◆ SOAL YANG DIBERIKAN
Salin tanpa perubahan bagian cerita tentang main petasan di bawah ini, mulai dari "Jadi jika kami" sampai dengan "untuk kesekian kalinya.".

◆ HALAMAN
===============

Jadi jika kami melihat ada yang seperti itu, kami lempari
dengan petasan. Kami merasa bagai pahlawan yang menyelamatkan orang dari dosa.
Hahaha
Kembali dikejar, dan kami melarikan diri. Hingga kami lelah,
dan salah satu teman kami dari sekolah lain menemukan botol bekas minuman.
Ternyata kelelahan malah membuat otak kami semakin kreatif. Petasan dimasukkan
di dalam botol beling tersebut lalu dilempar. Bunyi yg dihasilkan benar-benar
dahsyat. Hingga kami tidak dapat melarikan diri lagi.....
Laporan disampaikan kepada Kepala Sekolah. Kembali mendapat
surat peringatan untuk kesekian kalinya.
Sayangnya, selembar kertas perjanjian tidak berotoriter atas
keinginan kami untuk iseng. Godaan untuk kembali main petasan. Akhirnya kami
berpindah lokasi.
Kami bermain petasan di sekolah. Ya! Kami meluangkan waktu
selepas berbuka puasa untuk bermain petasan di sekolah. Tapi kami melupakan
satu hal...
Sekolah kami selain favorit manusia, juga menjadi favorit
makhluk astral.
Dan perbuatan kami mengundang kemarahan makhluk-makhluk
tersebut.
Akhirnya, kesurupan masal.
Dan kami kembali menjadi terdakwa dalam kasus ini.
Kemarahan guru dan kepala sekolah sudah tidak terbendung
lagi.
Saya benar-benar ingat akan hal itu. Hari dimana saya
dipanggil ke ruang kepala sekolah.
Hari dimana saya, dan Fadli, diusir dari sekolah itu. Konyol
memang rasanya. Siswa SMA di DO dari sekolah karena main petasan. Terakhir kali
sekolah favorit ini mendepak siswanya, karena siswa tersebut membuat proposal
palsu yang nyaris saja menipu DIndikbud hingga berjuta-juta rupiah.
Itu kriminal. Tapi ini? Kenakalan Remaja? Kasus ini terlalu
remeh untuk digolongkan sebagai kenakalan remaja. Keisengan remaja tepatnya.

===============

◆ KUTIPAN SUMBER

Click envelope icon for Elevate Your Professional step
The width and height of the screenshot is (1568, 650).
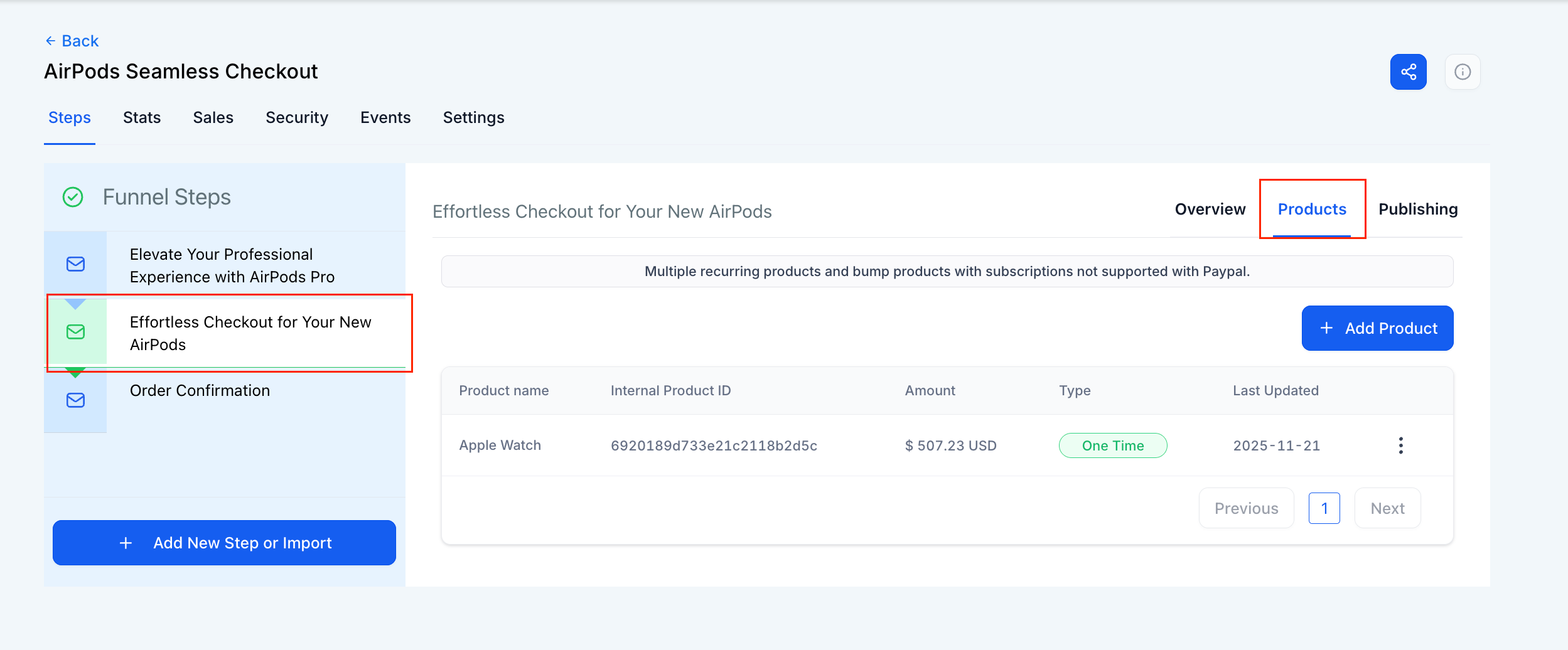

===============

◆ HASIL TUGAS INI
Jadi jika kami melihat ada yang seperti itu, kami lempari
dengan petasan. Kami merasa bagai pahlawan yang menyelamatkan orang dari dosa.
Hahaha
Kembali dikejar, dan kami melarikan diri. Hingga kami lelah,
dan salah satu teman kami dari sekolah lain menemukan botol bekas minuman.
Ternyata kelelahan malah membuat otak kami semakin kreatif. Petasan dimasukkan
di dalam botol beling tersebut lalu dilempar. Bunyi yg dihasilkan benar-benar
dahsyat. Hingga kami tidak dapat melarikan diri lagi.....
Laporan disampaikan kepada Kepala Sekolah. Kembali mendapat
surat peringatan untuk kesekian kalinya.